Exercise
What you return must match the entries exactly, except that the pictures are gone.

Collected data entries:

____________

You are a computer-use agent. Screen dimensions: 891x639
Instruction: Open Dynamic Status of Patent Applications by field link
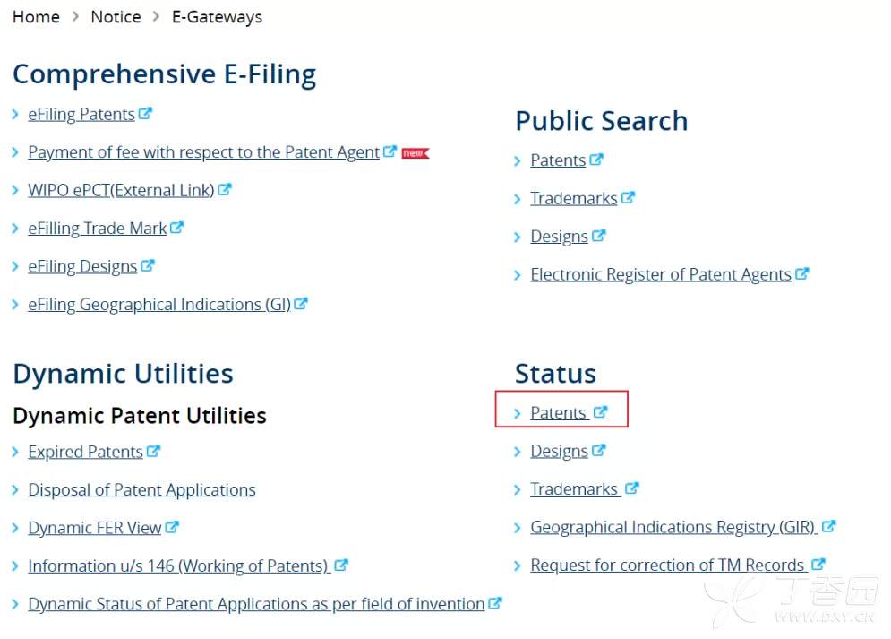(x=256, y=604)
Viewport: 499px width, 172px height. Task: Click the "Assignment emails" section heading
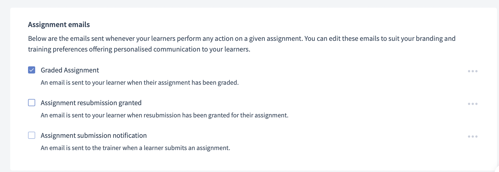coord(59,24)
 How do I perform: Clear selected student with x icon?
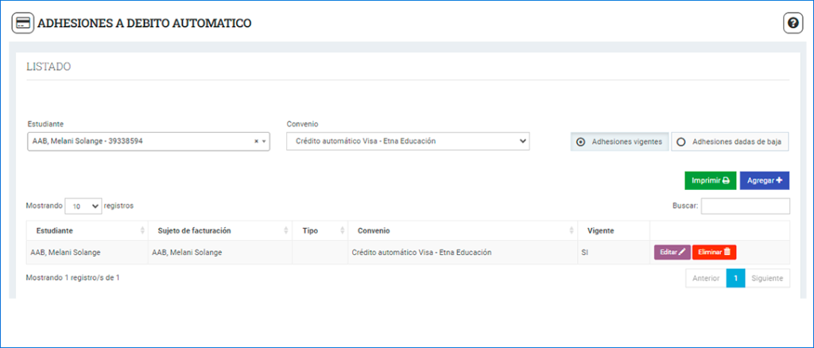coord(256,141)
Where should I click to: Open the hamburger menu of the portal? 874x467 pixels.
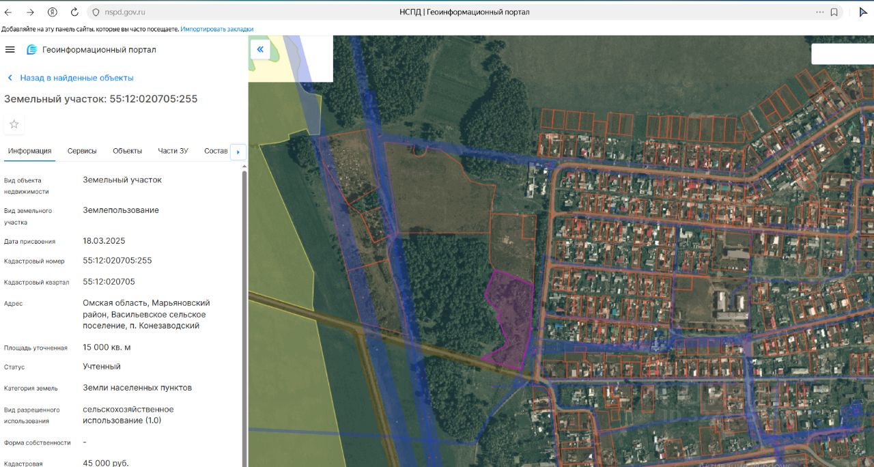[x=10, y=49]
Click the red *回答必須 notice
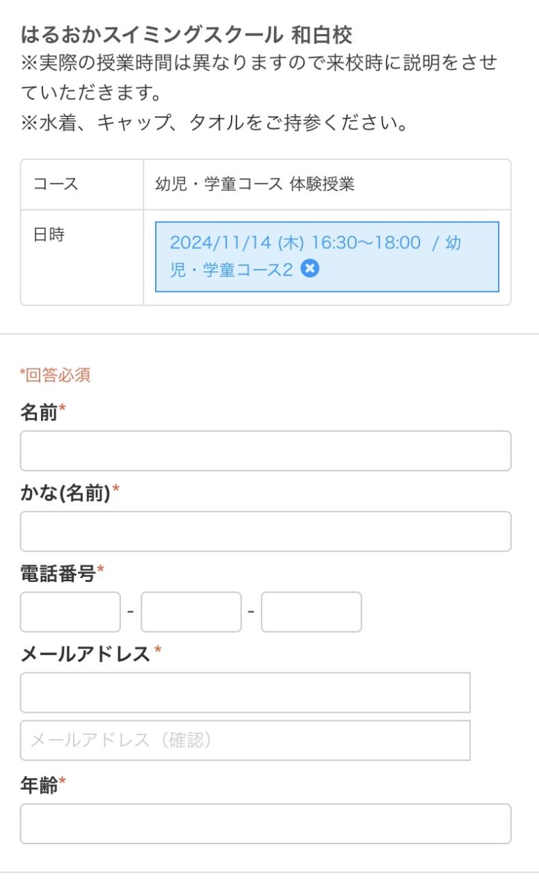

____________

Exercise answer
You are a computer-use agent. Screen dimensions: 891x639
Instruction: Open Dynamic Status of Patent Applications by field link
(x=256, y=604)
Viewport: 499px width, 172px height. Task: Click the "Assignment emails" section heading
coord(59,24)
 How do I perform: Clear selected student with x icon?
coord(256,141)
Where should I click to: Open the hamburger menu of the portal? 874x467 pixels.
[x=10, y=49]
Click the red *回答必須 notice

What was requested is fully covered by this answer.